0

I am working on an information retrieval task in Python, I am trying to extract Invoice Number from PDF files, for which I have converted them to strings (keeping the original format), some PDF files have multiple Invoice numbers in a table format. Below is an example of one PDF Invoice:

Invoice Number Date         Ac.No.      Type         Amount

1654339087      28.01.2019  1508765556  Invoice      1,268.40
1655214567      18.12.2018  3508753550  Invoice      3,134.20
1609833445      12.02.2019  2500444556  Invoice      2,735.84

To extract Invoice Number from these tables I have created a Regex which helps me to extract the Invoice Number from such tables, to capture invoice number from multiple lines I have repeated the last part of regex, for example in above scenario, I will repeat the last part of regex (.+\n(\d{5,})) 3 times, this works fine but problem is that I don't know how many such lines could be in the PDF file for example 10,20. In that scenario I need to repeat this part of regex equal to the number of lines, I am looking for an efficient solution where I can mention a number (equal to the total lines) in the regex or multiply the regex with some number to repeat.

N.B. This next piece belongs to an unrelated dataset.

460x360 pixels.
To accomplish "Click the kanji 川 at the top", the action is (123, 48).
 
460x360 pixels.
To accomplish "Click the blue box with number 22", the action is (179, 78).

For example something like this: (.+\n(\d{5,})*10) or (.+\n(\d{5,}){10}). I found few similar answers (not exactly same) mentioning about using {} to pass the number but this doesn't work in my case. Below is the regex I have created:

pattern = re.compile(r'Invoice Number\s*[A-Za-z0-9-._:\s]+\n(\d{5,}).+\n(\d{5,}).+\n(\d{5,})',re.IGNORECASE | re.MULTILINE)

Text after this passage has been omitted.